Download or read book U.S. History written by P. Scott Corbett and published by . This book was released on 2024-09-10 with total page 1886 pages. Available in PDF, EPUB and Kindle. Book excerpt: U.S. History is designed to meet the scope and sequence requirements of most introductory courses. The text provides a balanced approach to U.S. history, considering the people, events, and ideas that have shaped the United States from both the top down (politics, economics, diplomacy) and bottom up (eyewitness accounts, lived experience). U.S. History covers key forces that form the American experience, with particular attention to issues of race, class, and gender.

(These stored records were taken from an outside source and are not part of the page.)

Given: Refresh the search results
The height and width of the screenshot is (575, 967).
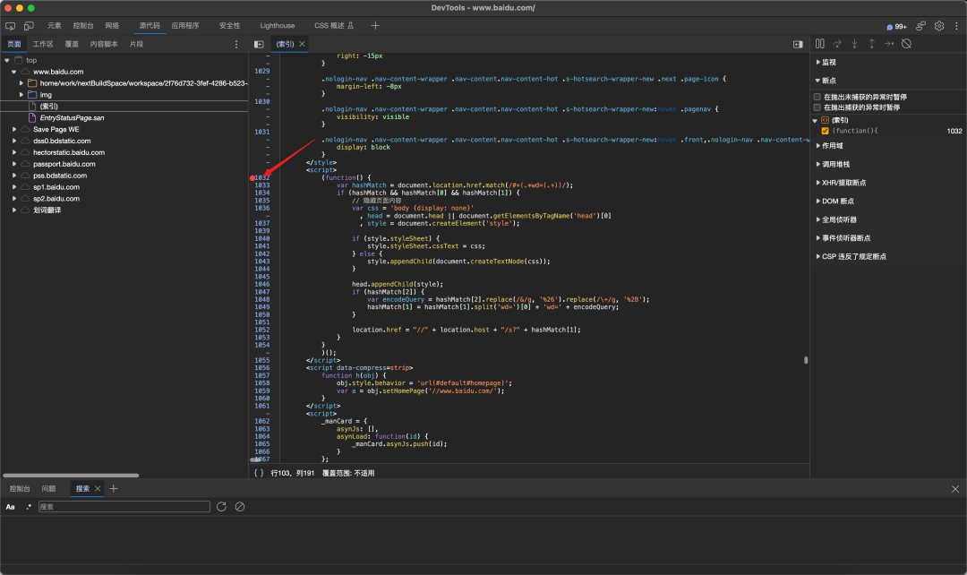Looking at the screenshot, I should [x=221, y=507].
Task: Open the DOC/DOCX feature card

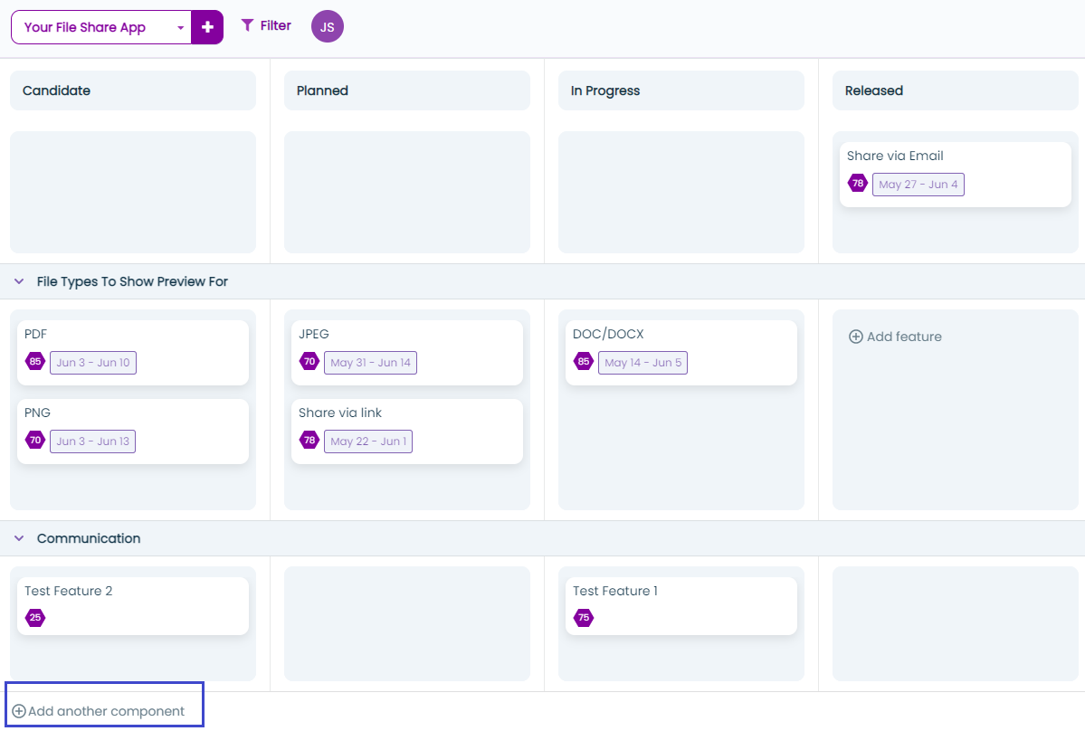Action: click(x=681, y=336)
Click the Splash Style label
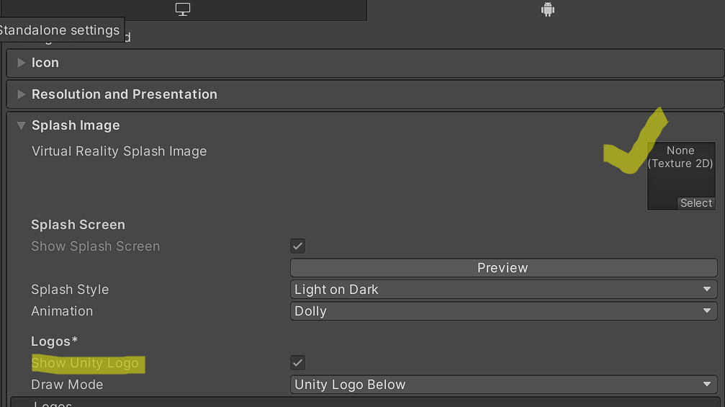The image size is (725, 407). 70,290
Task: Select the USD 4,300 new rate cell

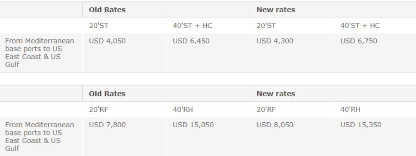Action: click(x=275, y=41)
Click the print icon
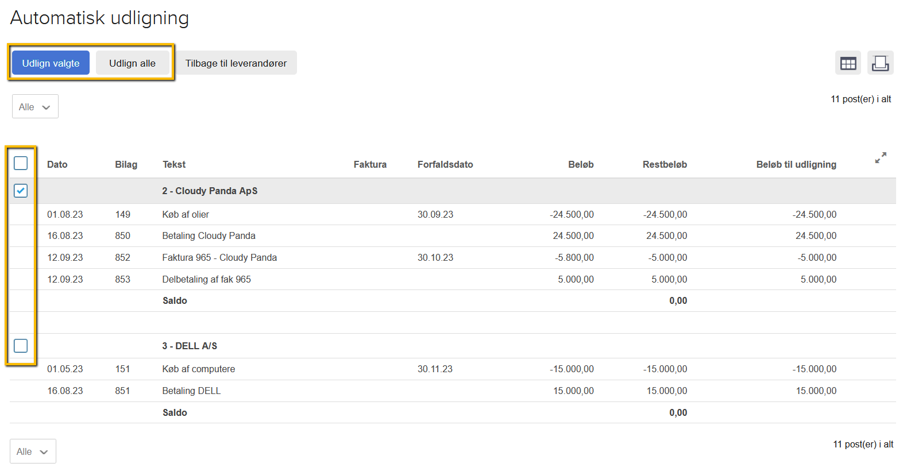The image size is (903, 475). pos(880,63)
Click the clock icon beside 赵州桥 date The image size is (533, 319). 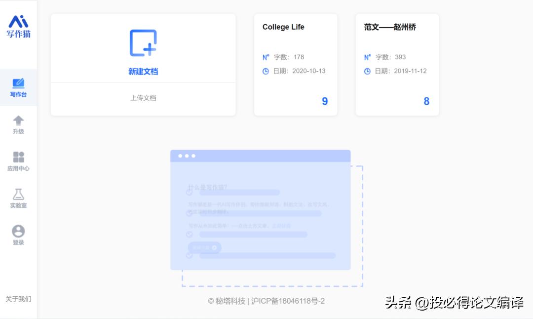367,71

Book Synopsis Trammel's Trace by : Gary L. Pinkerton
Download or read book Trammel's Trace written by Gary L. Pinkerton and published by Texas A&M University Press. This book was released on 2016-11-01 with total page 394 pages. Available in PDF, EPUB and Kindle. Book excerpt: Trammel’s Trace tells the story of a borderlands smuggler and an important passageway into early Texas. Trammel’s Trace, named for Nicholas Trammell, was the first route from the United States into the northern boundaries of Spanish Texas. From the Great Bend of the Red River it intersected with El Camino Real de los Tejas in Nacogdoches. By the early nineteenth century, Trammel’s Trace was largely a smuggler’s trail that delivered horses and contraband into the region. It was a microcosm of the migration, lawlessness, and conflict that defined the period. By the 1820s, as Mexico gained independence from Spain, smuggling declined as Anglo immigration became the primary use of the trail. Familiar names such as Sam Houston, David Crockett, and James Bowie joined throngs of immigrants making passage along Trammel’s Trace. Indeed, Nicholas Trammell opened trading posts on the Red River and near Nacogdoches, hoping to claim a piece of Austin’s new colony. Austin denied Trammell’s entry, however, fearing his poor reputation would usher in a new wave of smuggling and lawlessness. By 1826, Trammell was pushed out of Texas altogether and retreated back to Arkansas Even so, as author Gary L. Pinkerton concludes, Trammell was “more opportunist than outlaw and made the most of disorder.”